The challenge in building an inertial drive then is changing the
ratio of gravitational mass to inertial mass, or at least the
equivalence of that through momentum change, through influence or
control of the ZPF. Alternatively, some means may be found to
interface directly with the ZPF to tap its momentum.
As I noted earlier, the central problem with the methods posted in my
"ZPE-Casimir Inertial Drive" article:
http://mtaonline.net/~hheffner/ZPE-CasimirThrust.pdf
is apparent violation of COM. If any of the methods proposed extract
momentum from the ZPF directly it is not by design.

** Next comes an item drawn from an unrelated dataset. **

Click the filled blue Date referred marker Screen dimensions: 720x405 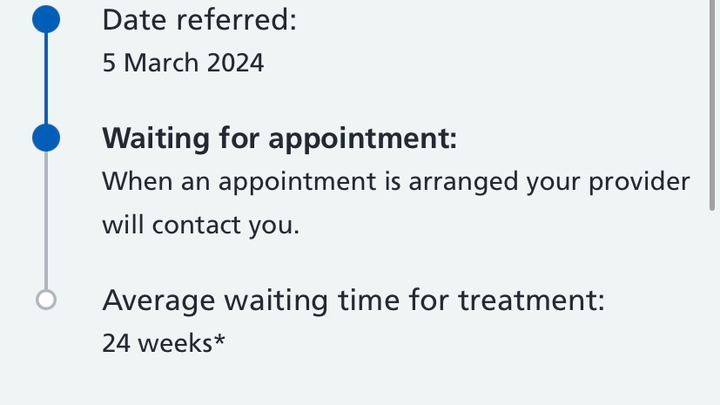pyautogui.click(x=46, y=19)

I thus don't
think the Casimir drive concepts have the same credibility that the
Casimir energy extraction schemes do. Still, it is food for thought.
On Aug 10, 2009, at 7:45 PM, Horace Heffner wrote:
I think a central problem with all this is getting some kind of
experiment to unmistakably demonstrate an inertia reducing effect.
Also, unlike the ideas in:
http://www.mtaonline.net/~hheffner/CasimirGenerator.pdf
http://www.mtaonline.net/~hheffner/CasimirBoiler.pdf
which do not suffer the obvious flaw of violation conservation of
energy, all the concepts in this paper suffer from the glaring
violation of conservation of momentum. None of the concepts appear
to extract momentum from the ZPF directly. There are probably
dozens of ways momentum can rebalance that I have overlooked, like
forces between the pendula and the cavity walls, fringe effects,
etc. Still, I think all the concepts are good food for thought.
Best regards,
Horace Heffner
http://www.mtaonline.net/~hheffner/